Dr. Sabrina Perlman, Medical Anthropology

Sabrina Perlman

Dr. Sabrina Perlman’s dissertation research took place over fourteen months in Kumasi, Ghana, where she was a participant observer, carried out interviews, and collected biomarker data from medical records in an urban public hospital’s diabetes clinic. Under the mentorship of Drs. Heather Howard and Masako Fujita, she produced a dissertation titled “Diabetes, Gender, and Poverty in Ghana”. Her dissertation tells the story of diabetes in Ghana through the voices of the clinic’s patients and healthcare providers contending with the challenges of self-management in a context of gender inequality and intersectionality of multiple disadvantages.

Dr. Perlman’s work significantly contributes to understanding the escalation of non-communicable disease in West Africa and globally through the anthropological lens of chronicity theory, which views systems of disadvantage as chronic conditions that exacerbate negative health outcomes.
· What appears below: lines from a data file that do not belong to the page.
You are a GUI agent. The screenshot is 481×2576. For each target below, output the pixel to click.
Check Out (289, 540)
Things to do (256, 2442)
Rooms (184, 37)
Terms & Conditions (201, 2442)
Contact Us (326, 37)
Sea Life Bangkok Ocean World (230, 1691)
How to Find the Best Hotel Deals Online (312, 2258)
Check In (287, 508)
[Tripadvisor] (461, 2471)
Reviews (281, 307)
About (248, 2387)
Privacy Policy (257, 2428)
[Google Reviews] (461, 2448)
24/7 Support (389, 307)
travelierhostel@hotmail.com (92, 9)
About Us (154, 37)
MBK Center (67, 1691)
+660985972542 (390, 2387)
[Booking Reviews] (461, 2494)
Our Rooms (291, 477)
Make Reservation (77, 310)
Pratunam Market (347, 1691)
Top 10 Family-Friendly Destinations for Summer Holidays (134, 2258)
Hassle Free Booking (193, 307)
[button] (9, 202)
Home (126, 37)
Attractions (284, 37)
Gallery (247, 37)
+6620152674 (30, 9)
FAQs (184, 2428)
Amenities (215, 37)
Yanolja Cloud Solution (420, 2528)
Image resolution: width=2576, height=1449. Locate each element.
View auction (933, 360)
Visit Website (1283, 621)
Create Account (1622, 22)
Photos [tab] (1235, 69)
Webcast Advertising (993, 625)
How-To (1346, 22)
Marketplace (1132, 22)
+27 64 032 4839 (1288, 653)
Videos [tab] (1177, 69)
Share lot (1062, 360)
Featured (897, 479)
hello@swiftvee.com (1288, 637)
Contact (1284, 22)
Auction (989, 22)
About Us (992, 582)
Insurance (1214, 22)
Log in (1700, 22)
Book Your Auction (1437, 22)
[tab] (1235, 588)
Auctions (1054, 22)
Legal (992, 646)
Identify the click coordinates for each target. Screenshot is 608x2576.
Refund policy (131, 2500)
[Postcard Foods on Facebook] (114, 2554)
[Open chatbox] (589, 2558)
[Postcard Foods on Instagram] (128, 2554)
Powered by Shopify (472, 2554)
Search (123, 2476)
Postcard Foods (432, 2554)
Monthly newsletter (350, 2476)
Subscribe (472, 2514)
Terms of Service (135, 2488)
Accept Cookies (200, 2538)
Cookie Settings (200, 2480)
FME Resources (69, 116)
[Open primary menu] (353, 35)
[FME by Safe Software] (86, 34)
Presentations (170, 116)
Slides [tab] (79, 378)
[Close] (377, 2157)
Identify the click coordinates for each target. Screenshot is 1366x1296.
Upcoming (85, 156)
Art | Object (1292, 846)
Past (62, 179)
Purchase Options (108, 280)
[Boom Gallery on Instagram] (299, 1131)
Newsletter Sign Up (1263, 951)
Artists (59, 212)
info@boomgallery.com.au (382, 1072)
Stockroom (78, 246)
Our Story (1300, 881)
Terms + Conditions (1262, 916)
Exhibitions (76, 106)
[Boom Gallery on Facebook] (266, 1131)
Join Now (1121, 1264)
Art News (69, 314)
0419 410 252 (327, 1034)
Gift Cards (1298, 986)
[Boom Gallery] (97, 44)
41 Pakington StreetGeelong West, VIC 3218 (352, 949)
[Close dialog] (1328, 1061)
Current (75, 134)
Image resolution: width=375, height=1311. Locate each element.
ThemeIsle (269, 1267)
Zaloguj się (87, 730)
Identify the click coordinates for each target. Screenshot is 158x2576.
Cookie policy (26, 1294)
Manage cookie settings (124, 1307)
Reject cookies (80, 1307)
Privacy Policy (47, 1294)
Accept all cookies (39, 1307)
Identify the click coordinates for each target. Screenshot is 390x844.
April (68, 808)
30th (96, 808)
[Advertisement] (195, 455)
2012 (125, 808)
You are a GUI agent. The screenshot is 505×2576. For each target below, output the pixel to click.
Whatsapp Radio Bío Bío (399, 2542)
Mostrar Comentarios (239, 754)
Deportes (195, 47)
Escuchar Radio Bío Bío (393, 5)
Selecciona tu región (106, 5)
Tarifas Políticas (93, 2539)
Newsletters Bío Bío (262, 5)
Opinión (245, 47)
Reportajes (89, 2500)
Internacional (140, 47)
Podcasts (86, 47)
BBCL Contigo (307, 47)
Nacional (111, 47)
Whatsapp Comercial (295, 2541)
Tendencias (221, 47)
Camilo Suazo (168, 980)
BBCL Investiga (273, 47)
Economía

Her research provides perspective on the impacts of diabetes on patients’ ability to fulfill gendered expectations in the areas of sexuality and physical work, revealing how these result in distress and worsened economic states. Her focus on women’s experiences broadens understanding of female sexual dysfunction resulting from diabetic illness, and fills a gap in the literature which is almost exclusively focused on male complications and impacts on masculinities. Dr. Perlman’s research has important policy implications for chronic illness management in resource-poor environments.

Since graduating in 2020, Dr. Perlman has taken a position as Research Project Manager at Kaiser Permanente Bernard J. Tyson School of Medicine. In this role, she works with students and physician faculty members to develop research projects, encouraging their thinking about gender, race, class, disability, and other human conditions that intersect with health outcomes.